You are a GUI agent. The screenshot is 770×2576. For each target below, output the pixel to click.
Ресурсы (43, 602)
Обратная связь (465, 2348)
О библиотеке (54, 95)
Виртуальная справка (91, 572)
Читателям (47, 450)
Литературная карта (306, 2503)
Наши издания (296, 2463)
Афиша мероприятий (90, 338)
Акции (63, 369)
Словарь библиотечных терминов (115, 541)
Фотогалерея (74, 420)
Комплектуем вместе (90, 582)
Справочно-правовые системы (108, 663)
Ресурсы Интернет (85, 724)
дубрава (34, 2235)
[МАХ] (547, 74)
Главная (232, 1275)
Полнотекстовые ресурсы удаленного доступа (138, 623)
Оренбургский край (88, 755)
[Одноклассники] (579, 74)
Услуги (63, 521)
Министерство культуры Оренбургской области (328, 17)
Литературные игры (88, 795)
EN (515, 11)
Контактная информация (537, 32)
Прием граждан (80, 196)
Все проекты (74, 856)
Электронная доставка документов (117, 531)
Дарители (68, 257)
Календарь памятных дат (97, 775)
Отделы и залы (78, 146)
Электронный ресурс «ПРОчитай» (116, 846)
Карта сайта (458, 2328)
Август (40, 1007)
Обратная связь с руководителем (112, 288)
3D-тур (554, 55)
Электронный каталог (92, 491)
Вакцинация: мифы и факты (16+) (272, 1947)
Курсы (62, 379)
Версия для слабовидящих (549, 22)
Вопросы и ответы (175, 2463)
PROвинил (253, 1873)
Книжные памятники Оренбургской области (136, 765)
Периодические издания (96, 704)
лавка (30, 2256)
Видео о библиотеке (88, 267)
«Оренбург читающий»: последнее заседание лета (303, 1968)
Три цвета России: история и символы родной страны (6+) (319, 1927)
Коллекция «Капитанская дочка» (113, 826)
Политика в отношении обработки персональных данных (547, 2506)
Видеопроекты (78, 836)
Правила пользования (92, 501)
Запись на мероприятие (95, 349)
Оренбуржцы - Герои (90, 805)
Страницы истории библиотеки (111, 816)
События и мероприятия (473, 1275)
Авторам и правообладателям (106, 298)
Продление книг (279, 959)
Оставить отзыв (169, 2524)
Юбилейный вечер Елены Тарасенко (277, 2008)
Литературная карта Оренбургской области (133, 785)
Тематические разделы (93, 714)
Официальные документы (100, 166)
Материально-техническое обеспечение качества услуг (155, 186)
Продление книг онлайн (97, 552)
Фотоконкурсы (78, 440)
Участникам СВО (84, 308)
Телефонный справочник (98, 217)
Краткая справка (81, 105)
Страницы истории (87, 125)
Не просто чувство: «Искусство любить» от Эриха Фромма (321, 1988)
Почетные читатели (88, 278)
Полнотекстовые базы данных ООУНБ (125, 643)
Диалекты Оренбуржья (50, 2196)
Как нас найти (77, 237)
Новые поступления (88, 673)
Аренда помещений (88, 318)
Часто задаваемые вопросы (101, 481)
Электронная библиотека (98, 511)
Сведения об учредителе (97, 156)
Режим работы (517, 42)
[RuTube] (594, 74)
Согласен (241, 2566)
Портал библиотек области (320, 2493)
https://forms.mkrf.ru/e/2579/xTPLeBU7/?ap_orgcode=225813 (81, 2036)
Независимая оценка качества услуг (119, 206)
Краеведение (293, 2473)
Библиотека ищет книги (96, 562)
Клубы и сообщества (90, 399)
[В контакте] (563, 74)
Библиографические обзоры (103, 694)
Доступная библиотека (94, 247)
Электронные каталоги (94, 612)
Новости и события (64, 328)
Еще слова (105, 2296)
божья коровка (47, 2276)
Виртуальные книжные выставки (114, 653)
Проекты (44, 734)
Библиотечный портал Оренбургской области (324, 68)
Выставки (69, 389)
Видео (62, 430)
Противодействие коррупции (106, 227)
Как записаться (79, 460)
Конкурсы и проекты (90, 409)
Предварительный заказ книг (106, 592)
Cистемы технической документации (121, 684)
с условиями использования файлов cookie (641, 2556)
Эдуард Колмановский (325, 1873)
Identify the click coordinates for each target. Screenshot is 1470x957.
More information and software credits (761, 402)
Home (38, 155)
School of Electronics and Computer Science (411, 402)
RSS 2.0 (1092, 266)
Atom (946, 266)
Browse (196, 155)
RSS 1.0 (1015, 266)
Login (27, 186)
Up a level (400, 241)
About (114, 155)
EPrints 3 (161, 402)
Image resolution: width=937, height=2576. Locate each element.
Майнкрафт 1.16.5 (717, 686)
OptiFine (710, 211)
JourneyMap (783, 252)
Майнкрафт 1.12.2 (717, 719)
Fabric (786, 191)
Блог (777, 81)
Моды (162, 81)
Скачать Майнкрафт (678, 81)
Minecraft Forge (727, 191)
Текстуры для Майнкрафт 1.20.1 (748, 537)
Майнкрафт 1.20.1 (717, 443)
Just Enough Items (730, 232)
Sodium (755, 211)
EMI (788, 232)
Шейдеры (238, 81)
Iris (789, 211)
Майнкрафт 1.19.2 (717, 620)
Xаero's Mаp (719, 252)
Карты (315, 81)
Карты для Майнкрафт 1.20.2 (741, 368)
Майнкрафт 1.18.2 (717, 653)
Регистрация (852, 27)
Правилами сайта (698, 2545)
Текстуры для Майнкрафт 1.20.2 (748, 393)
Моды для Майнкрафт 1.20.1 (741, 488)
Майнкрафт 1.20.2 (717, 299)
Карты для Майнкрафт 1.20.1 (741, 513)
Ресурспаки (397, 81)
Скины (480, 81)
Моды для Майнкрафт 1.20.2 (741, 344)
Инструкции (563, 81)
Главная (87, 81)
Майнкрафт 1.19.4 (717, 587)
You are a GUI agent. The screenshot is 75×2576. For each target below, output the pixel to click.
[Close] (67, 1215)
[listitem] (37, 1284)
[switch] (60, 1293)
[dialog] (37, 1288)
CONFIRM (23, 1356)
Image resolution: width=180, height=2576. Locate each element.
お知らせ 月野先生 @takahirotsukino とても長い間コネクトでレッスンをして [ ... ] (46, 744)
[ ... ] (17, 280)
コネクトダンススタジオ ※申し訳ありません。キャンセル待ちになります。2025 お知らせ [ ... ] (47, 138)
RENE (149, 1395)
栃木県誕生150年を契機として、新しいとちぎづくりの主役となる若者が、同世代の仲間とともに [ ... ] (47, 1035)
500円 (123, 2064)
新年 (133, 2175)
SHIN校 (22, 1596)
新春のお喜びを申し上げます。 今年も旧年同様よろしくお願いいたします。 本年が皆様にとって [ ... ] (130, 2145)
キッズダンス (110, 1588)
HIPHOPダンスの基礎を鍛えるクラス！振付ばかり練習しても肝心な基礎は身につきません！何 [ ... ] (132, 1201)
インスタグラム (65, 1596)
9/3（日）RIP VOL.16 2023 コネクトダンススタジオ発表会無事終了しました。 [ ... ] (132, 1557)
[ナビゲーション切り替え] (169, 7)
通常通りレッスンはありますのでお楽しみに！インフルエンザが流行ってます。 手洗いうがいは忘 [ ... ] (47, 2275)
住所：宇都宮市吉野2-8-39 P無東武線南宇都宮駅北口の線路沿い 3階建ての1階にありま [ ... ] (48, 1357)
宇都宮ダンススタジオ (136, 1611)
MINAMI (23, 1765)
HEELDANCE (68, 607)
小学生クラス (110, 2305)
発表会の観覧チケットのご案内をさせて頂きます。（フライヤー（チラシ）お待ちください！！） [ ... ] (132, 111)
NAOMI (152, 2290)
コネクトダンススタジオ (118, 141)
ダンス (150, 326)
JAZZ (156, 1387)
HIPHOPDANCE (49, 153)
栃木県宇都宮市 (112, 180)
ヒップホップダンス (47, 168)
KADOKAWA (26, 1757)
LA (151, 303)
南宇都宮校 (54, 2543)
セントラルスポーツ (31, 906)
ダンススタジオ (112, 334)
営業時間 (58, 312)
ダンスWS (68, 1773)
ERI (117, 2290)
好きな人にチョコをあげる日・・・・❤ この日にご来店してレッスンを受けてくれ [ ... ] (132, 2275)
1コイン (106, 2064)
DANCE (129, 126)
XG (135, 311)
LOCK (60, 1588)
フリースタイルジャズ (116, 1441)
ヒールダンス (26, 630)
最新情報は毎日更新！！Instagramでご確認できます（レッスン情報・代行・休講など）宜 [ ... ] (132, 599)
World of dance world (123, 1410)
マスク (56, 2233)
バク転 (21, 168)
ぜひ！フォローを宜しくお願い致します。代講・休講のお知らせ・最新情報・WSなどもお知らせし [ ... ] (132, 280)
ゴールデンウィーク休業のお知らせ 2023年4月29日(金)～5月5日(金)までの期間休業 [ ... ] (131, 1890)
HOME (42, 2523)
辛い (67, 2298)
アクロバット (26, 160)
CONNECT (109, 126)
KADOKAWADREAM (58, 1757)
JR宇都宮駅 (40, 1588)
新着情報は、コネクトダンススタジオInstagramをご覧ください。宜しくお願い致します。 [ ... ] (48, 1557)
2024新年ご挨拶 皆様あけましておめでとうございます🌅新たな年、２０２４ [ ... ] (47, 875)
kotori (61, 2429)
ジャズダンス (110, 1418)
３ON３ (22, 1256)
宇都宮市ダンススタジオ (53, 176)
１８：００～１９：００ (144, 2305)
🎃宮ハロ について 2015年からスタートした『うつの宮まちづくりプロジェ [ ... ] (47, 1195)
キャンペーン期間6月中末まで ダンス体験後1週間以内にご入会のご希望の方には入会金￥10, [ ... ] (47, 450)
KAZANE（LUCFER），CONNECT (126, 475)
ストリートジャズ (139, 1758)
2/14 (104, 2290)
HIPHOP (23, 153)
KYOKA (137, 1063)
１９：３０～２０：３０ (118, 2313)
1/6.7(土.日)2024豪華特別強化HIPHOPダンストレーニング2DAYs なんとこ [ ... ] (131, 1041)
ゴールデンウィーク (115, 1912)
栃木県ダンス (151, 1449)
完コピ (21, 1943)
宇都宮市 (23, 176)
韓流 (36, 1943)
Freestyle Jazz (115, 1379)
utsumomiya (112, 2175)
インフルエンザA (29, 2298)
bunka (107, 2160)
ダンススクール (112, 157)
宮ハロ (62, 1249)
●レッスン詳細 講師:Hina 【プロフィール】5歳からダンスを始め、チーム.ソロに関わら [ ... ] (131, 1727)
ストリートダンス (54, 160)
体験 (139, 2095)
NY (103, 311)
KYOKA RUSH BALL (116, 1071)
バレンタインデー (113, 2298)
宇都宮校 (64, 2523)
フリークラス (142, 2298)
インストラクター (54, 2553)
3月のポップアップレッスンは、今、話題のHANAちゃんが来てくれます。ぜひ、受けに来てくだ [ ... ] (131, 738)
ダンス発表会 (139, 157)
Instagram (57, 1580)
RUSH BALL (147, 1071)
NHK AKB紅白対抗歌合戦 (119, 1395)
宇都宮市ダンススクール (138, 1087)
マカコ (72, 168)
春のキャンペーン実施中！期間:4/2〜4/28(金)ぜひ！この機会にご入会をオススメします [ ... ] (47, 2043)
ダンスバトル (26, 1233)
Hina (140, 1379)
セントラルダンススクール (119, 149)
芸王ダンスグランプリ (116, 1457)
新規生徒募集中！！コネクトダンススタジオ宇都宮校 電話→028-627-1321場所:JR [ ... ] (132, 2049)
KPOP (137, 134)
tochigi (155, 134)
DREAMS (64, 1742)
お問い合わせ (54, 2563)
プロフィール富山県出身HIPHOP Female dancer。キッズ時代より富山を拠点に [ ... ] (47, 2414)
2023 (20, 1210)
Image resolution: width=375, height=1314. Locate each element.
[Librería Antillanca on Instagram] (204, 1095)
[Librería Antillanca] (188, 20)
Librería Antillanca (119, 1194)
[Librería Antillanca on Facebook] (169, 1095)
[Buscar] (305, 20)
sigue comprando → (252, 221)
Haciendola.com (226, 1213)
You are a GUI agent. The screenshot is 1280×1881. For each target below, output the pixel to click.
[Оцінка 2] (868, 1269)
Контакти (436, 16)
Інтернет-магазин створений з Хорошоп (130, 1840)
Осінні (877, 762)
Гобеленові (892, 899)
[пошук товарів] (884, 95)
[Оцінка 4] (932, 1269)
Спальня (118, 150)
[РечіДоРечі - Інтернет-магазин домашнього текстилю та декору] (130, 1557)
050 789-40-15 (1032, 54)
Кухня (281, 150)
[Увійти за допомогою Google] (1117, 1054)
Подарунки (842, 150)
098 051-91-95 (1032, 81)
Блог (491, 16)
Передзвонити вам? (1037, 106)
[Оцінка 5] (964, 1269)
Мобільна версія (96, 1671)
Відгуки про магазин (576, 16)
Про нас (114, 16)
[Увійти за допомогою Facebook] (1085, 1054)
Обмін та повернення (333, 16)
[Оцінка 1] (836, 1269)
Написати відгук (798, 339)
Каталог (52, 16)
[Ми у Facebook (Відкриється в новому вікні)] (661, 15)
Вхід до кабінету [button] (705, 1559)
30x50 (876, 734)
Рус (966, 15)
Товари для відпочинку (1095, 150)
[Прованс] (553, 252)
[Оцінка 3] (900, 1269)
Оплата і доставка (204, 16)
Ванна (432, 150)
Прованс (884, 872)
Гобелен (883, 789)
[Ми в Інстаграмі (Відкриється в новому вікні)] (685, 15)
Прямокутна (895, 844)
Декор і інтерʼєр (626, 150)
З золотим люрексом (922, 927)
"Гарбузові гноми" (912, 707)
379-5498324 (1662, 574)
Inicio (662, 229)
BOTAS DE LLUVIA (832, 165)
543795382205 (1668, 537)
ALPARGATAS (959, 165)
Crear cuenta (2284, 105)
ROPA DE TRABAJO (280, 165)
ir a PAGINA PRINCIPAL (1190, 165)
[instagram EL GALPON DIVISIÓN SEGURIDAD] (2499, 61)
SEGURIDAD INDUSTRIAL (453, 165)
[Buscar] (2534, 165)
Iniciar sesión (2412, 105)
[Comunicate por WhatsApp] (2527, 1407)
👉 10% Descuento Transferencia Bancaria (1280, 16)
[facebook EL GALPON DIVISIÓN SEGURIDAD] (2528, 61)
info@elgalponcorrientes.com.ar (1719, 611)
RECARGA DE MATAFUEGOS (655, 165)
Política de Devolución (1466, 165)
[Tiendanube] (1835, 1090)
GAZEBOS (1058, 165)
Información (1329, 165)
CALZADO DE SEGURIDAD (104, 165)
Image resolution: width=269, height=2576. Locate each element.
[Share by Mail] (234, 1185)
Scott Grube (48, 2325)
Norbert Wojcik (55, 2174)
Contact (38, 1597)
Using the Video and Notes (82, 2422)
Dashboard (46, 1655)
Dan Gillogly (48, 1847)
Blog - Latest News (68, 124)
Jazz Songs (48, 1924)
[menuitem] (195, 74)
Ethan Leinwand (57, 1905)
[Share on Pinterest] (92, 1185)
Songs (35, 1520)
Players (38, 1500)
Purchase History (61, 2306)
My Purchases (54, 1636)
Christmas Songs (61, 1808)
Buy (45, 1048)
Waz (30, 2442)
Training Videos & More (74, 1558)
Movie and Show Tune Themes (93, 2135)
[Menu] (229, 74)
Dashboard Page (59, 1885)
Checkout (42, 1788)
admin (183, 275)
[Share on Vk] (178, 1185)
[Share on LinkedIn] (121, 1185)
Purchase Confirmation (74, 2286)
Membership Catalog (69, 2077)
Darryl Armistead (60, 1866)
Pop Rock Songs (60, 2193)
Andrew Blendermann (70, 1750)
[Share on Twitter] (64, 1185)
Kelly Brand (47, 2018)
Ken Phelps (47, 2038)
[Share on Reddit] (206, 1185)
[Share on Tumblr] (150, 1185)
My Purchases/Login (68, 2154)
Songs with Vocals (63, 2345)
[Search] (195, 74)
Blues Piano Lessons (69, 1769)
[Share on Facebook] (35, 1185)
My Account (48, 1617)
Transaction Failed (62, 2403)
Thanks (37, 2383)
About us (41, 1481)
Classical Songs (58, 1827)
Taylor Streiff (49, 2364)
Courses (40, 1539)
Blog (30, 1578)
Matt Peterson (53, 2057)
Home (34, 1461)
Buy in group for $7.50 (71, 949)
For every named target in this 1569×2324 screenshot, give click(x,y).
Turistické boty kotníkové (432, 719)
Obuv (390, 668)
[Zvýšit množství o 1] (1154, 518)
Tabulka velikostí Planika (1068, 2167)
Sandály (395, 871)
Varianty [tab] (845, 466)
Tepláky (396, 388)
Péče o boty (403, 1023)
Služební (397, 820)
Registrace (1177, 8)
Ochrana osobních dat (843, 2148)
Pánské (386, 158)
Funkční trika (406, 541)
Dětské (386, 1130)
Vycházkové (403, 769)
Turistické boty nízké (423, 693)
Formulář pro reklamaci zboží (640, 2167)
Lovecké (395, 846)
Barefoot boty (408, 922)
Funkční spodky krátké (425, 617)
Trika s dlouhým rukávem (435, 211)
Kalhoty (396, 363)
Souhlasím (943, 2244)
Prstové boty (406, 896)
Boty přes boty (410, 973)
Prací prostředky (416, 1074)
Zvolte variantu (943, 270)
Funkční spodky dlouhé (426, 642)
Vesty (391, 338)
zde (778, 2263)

> _EXERCISE REQUIREMENTS_: Only the lines from the first line of the records through the line with "Юбилейный вечер Елены Тарасенко (277, 2008)" should be reproduced, exactly and with nothing added.

> _ANSWER AREA_:
You are a GUI agent. The screenshot is 770×2576. For each target below, output the pixel to click.
Ресурсы (43, 602)
Обратная связь (465, 2348)
О библиотеке (54, 95)
Виртуальная справка (91, 572)
Читателям (47, 450)
Литературная карта (306, 2503)
Наши издания (296, 2463)
Афиша мероприятий (90, 338)
Акции (63, 369)
Словарь библиотечных терминов (115, 541)
Фотогалерея (74, 420)
Комплектуем вместе (90, 582)
Справочно-правовые системы (108, 663)
Ресурсы Интернет (85, 724)
дубрава (34, 2235)
[МАХ] (547, 74)
Главная (232, 1275)
Полнотекстовые ресурсы удаленного доступа (138, 623)
Оренбургский край (88, 755)
[Одноклассники] (579, 74)
Услуги (63, 521)
Министерство культуры Оренбургской области (328, 17)
Литературные игры (88, 795)
EN (515, 11)
Контактная информация (537, 32)
Прием граждан (80, 196)
Все проекты (74, 856)
Электронная доставка документов (117, 531)
Дарители (68, 257)
Календарь памятных дат (97, 775)
Отделы и залы (78, 146)
Электронный ресурс «ПРОчитай» (116, 846)
Карта сайта (458, 2328)
Август (40, 1007)
Обратная связь с руководителем (112, 288)
3D-тур (554, 55)
Электронный каталог (92, 491)
Вакцинация: мифы и факты (16+) (272, 1947)
Курсы (62, 379)
Версия для слабовидящих (549, 22)
Вопросы и ответы (175, 2463)
PROвинил (253, 1873)
Книжные памятники Оренбургской области (136, 765)
Периодические издания (96, 704)
лавка (30, 2256)
Видео о библиотеке (88, 267)
«Оренбург читающий»: последнее заседание лета (303, 1968)
Три цвета России: история и символы родной страны (6+) (319, 1927)
Коллекция «Капитанская дочка» (113, 826)
Политика в отношении обработки персональных данных (547, 2506)
Видеопроекты (78, 836)
Правила пользования (92, 501)
Запись на мероприятие (95, 349)
Оренбуржцы - Герои (90, 805)
Страницы истории библиотеки (111, 816)
События и мероприятия (473, 1275)
Авторам и правообладателям (106, 298)
Продление книг (279, 959)
Оставить отзыв (169, 2524)
Юбилейный вечер Елены Тарасенко (277, 2008)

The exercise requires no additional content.